ハイエクは、欧米以外の地域を考えていなかった

昨日まで、ハイエクの学説を紹介してきました。ハイエクの学説には納得できるところが多く、コンピュータを駆使して社会を分析できると考えている新古典派経済学よりも優れている、と私は思いました。

今、ハイエクが注目を集めているのも、私と同じように思った人が多いからでしょう。特にイギリスのサッチャー首相がハイエクの学説に従って改革を進め、「イギリス病」を治した実績を評価する人が多いです。

ただ、私には納得できない部分もあります。それは、ハイエクが、アダム・スミスなど古典派経済学者がキリスト教を前提として社会を考えていたこと、を無視している点です。ハイエクは無神論者を自認しているので、このようなことになったのでしょう。

アダム・スミスが個人の自発的な判断を尊重したのは、その個人が立派なキリスト教徒なので正しいことしかしない、という前提があったからです。従って、キリスト教の信仰を持たない者には強制するしかない、と考えていました。

ハイエクは無神論者なので、神の教えに従う正しい人という存在を認めず、人間はみな利己主義者だ、と考えます。だから、利己主義者ばかりの社会を成り立たせるのには法律が必要だ、と思っていました。

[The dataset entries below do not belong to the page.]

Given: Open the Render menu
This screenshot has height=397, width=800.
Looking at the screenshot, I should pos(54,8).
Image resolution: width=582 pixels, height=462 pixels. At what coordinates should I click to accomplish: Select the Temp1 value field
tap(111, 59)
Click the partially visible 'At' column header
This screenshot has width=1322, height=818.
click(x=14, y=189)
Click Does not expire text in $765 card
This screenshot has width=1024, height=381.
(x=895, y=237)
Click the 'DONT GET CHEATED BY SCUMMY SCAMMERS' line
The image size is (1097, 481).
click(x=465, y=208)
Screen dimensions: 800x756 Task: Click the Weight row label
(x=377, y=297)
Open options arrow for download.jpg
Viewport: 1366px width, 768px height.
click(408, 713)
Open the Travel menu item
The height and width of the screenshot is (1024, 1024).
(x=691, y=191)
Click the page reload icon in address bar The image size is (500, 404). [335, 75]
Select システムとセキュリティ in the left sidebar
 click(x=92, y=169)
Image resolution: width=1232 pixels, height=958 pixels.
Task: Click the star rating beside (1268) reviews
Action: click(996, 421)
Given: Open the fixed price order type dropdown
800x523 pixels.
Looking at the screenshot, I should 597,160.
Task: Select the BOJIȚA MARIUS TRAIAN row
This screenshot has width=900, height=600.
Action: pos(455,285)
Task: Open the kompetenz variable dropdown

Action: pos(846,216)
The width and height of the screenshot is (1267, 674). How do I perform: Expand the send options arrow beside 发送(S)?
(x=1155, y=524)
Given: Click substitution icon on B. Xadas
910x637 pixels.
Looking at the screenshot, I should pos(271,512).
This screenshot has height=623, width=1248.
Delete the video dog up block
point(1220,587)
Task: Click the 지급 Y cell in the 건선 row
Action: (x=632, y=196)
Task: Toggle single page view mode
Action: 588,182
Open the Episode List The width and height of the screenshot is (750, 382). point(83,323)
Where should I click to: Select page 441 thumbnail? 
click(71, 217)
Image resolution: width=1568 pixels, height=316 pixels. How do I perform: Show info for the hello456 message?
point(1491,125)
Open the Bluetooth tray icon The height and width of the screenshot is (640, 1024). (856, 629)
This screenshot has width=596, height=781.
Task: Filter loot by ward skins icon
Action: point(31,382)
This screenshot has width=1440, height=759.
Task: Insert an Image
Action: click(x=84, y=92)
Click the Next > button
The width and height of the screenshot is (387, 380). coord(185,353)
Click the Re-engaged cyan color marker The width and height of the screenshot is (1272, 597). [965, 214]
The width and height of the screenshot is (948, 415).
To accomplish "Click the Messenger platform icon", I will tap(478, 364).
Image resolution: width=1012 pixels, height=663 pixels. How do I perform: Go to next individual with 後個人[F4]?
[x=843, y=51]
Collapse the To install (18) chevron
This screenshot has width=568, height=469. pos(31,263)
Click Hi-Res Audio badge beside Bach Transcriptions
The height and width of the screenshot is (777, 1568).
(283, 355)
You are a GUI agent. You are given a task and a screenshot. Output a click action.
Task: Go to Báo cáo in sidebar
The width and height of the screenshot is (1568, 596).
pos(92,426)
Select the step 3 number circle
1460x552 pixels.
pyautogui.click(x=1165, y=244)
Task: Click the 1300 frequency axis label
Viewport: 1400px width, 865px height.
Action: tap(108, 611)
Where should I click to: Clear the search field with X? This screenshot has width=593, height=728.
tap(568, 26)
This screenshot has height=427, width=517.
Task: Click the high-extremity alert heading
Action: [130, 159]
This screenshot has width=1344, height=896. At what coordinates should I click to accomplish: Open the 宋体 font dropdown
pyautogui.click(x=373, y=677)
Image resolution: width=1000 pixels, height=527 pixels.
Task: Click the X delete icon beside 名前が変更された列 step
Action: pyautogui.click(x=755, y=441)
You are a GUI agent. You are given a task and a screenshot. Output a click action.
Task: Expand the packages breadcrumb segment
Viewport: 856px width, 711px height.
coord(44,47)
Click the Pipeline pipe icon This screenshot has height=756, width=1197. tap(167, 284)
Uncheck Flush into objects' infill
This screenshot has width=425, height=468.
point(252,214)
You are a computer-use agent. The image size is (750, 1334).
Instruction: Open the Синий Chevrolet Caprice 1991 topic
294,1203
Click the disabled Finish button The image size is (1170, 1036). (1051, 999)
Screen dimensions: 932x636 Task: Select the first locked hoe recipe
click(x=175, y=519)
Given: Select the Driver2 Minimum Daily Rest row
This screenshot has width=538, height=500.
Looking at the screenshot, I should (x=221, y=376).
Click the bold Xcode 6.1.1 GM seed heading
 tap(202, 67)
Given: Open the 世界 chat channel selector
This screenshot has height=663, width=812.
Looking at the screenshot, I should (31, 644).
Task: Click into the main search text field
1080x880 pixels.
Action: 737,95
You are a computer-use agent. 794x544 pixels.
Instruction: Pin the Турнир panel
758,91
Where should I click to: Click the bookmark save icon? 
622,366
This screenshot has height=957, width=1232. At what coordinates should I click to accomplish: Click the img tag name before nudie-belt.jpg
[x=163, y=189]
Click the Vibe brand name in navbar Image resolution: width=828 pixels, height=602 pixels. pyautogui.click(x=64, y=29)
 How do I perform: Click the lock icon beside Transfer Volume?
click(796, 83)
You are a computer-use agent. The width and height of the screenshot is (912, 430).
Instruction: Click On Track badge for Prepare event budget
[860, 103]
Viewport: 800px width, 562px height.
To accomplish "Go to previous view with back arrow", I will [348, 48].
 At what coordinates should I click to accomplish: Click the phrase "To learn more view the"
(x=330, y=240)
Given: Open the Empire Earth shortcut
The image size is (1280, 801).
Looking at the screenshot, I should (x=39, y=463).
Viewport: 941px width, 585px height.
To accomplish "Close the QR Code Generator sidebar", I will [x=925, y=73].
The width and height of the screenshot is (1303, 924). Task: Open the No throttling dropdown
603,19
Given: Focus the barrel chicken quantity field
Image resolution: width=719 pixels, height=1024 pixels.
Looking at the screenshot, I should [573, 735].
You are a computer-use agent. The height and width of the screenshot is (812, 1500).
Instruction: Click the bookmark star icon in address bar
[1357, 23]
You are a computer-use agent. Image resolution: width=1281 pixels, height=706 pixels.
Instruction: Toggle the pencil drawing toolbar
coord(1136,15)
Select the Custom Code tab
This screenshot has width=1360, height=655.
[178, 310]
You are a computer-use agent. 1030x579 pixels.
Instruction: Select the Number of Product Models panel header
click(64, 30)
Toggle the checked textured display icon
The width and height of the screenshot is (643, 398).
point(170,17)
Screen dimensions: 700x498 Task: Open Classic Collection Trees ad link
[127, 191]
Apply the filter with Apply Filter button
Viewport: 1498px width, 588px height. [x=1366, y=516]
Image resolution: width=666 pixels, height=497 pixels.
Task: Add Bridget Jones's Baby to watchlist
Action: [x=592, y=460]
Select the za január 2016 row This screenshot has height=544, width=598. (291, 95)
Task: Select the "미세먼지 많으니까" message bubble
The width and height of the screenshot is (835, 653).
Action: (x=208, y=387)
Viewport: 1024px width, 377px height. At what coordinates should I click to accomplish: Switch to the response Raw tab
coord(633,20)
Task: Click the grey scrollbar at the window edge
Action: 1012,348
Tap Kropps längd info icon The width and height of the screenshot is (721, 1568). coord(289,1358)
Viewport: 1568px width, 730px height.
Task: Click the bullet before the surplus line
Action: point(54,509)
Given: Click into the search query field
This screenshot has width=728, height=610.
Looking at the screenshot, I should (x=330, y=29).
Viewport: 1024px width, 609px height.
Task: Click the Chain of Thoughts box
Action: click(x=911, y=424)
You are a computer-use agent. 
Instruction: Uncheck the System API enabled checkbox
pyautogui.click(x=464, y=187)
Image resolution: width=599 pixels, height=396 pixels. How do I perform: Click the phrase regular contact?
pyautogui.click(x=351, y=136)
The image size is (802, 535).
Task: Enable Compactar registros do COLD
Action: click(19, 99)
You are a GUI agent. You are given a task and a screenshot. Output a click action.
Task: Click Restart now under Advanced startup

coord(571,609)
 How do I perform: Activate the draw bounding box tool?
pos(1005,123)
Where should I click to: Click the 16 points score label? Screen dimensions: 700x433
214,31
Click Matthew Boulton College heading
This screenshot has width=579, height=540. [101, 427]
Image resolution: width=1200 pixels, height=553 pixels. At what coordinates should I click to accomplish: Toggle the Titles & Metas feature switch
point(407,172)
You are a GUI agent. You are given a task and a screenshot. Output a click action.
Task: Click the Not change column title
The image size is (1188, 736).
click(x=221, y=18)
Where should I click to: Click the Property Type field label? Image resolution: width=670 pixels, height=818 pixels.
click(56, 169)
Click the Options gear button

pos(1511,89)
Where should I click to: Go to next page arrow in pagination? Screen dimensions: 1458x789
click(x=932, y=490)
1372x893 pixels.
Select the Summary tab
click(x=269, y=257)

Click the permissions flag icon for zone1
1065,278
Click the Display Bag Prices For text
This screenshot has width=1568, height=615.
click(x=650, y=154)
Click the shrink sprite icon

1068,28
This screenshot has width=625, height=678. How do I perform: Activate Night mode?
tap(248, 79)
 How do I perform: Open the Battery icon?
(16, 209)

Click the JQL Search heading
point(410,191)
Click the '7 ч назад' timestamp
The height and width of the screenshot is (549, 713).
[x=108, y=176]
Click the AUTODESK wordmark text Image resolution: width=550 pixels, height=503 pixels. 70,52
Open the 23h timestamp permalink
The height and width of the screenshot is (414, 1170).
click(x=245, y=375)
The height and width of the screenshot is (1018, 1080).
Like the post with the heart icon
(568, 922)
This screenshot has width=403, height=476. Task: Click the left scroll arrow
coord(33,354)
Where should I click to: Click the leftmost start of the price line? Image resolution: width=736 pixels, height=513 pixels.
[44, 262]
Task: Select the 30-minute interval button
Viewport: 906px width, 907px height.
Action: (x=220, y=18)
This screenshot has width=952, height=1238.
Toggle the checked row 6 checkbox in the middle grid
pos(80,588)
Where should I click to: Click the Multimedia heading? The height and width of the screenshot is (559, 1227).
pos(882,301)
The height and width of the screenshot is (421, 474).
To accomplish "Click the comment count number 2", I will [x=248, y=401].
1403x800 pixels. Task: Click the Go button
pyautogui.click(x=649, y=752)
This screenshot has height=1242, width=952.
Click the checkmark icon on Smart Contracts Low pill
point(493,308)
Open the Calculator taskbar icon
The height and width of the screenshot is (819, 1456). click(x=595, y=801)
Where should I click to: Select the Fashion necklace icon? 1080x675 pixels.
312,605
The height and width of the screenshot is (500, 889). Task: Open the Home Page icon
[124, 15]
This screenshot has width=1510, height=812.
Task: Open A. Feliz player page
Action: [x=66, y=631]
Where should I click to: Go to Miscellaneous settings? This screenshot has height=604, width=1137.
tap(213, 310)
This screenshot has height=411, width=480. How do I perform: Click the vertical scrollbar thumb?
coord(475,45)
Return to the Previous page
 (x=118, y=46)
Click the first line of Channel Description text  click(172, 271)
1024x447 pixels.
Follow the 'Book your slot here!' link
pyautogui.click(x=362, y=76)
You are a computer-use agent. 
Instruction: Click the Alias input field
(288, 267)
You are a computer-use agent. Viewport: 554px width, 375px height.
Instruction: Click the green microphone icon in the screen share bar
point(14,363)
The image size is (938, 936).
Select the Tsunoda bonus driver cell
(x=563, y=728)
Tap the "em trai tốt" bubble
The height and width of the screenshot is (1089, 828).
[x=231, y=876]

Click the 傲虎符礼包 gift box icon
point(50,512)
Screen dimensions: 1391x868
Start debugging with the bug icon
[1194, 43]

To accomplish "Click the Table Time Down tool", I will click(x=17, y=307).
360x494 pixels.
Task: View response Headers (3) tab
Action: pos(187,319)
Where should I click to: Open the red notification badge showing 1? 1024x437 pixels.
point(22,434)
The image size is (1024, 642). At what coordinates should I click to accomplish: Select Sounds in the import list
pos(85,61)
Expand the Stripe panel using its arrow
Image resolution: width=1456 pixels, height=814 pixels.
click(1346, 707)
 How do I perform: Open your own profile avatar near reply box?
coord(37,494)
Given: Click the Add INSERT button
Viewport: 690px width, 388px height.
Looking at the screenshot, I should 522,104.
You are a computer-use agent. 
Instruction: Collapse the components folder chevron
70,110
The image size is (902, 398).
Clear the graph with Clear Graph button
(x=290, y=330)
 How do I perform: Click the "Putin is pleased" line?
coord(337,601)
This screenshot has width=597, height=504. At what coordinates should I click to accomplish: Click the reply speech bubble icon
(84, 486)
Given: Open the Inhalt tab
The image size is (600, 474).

それも議会で可決した人為的な法ではなく、長い伝統から生まれた慣習法が必要だというのです。ハイエクが想定しているのはイギリスの慣習法なのですが、これはキリスト教の信仰から自然に出てきたものです。確かに人間には利己主義者の面がありますが、西欧キリスト教社会や神道の日本には、社会を成り立たせる慣習法があり、それは宗教が起源です。このことをハイエクは見逃しています。

さらに、ハイエクは欧米のキリスト教社会の分析しかしていません。ハイエクが活躍していた20世紀中ごろの欧米では、自由主義思想と社会主義思想が対立していたので、彼はこの二つの思想のことしか関心がなかったようです。従って、ハイエクの学説をそのままの形で文化的伝統の違う日本に適用できないのです。